### What to do
Retype the entries below, from the line with "Edit the OleDB" up to and including the line with "[x=80, y=23]", keeping every character unchanged.
>> START Material
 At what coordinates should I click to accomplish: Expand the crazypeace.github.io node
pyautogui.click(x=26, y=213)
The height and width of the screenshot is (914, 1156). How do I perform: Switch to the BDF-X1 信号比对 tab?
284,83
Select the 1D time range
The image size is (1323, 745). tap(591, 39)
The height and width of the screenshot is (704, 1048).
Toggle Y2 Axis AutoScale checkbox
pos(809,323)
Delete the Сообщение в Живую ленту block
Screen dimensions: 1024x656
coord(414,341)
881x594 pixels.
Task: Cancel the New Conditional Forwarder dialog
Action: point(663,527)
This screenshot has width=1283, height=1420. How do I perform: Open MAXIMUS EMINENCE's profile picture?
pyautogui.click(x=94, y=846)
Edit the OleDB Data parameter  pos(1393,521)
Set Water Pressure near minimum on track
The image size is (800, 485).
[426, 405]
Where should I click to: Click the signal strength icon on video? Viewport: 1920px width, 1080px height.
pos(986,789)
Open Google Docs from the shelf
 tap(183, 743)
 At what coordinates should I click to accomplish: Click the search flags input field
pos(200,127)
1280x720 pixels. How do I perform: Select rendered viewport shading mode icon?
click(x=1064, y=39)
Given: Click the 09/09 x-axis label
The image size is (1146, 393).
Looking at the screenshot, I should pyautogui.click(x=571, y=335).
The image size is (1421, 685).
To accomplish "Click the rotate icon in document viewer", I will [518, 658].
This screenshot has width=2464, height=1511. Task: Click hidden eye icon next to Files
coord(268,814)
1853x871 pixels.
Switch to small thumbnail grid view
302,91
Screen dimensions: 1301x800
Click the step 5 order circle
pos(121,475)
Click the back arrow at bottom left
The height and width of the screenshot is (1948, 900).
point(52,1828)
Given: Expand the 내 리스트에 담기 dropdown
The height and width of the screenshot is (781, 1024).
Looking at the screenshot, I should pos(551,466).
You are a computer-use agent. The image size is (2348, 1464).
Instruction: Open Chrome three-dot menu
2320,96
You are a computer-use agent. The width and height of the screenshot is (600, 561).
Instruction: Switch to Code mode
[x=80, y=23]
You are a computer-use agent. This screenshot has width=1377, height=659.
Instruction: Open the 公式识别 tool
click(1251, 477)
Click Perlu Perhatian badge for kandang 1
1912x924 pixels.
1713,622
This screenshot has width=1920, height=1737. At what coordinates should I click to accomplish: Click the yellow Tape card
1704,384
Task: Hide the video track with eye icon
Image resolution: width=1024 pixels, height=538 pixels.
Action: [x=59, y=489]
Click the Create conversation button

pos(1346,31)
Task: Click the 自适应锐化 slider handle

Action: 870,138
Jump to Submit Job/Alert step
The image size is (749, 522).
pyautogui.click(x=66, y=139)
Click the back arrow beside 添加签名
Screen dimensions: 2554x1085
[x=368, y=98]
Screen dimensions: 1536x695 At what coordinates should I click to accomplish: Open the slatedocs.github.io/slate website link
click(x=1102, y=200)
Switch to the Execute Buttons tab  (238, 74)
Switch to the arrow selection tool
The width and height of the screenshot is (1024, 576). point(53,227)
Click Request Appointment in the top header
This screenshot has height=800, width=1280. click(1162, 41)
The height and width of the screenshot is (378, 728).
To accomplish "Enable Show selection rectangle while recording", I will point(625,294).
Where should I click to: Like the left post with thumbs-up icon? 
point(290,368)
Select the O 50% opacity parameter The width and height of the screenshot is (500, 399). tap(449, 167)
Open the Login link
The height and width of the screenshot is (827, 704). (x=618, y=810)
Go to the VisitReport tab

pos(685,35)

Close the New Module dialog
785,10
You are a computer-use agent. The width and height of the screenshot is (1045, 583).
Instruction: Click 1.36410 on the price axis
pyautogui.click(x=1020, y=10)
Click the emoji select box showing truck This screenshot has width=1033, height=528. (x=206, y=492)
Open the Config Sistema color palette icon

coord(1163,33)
>> END Material
### Worked answer
Edit the OleDB Data parameter  pos(1393,521)
Set Water Pressure near minimum on track
The image size is (800, 485).
[426, 405]
Where should I click to: Click the signal strength icon on video? Viewport: 1920px width, 1080px height.
pos(986,789)
Open Google Docs from the shelf
 tap(183, 743)
 At what coordinates should I click to accomplish: Click the search flags input field
pos(200,127)
1280x720 pixels. How do I perform: Select rendered viewport shading mode icon?
click(x=1064, y=39)
Given: Click the 09/09 x-axis label
The image size is (1146, 393).
Looking at the screenshot, I should pyautogui.click(x=571, y=335).
The image size is (1421, 685).
To accomplish "Click the rotate icon in document viewer", I will [518, 658].
This screenshot has width=2464, height=1511. Task: Click hidden eye icon next to Files
coord(268,814)
1853x871 pixels.
Switch to small thumbnail grid view
302,91
Screen dimensions: 1301x800
Click the step 5 order circle
pos(121,475)
Click the back arrow at bottom left
The height and width of the screenshot is (1948, 900).
point(52,1828)
Given: Expand the 내 리스트에 담기 dropdown
The height and width of the screenshot is (781, 1024).
Looking at the screenshot, I should pos(551,466).
You are a computer-use agent. The image size is (2348, 1464).
Instruction: Open Chrome three-dot menu
2320,96
You are a computer-use agent. The width and height of the screenshot is (600, 561).
Instruction: Switch to Code mode
[x=80, y=23]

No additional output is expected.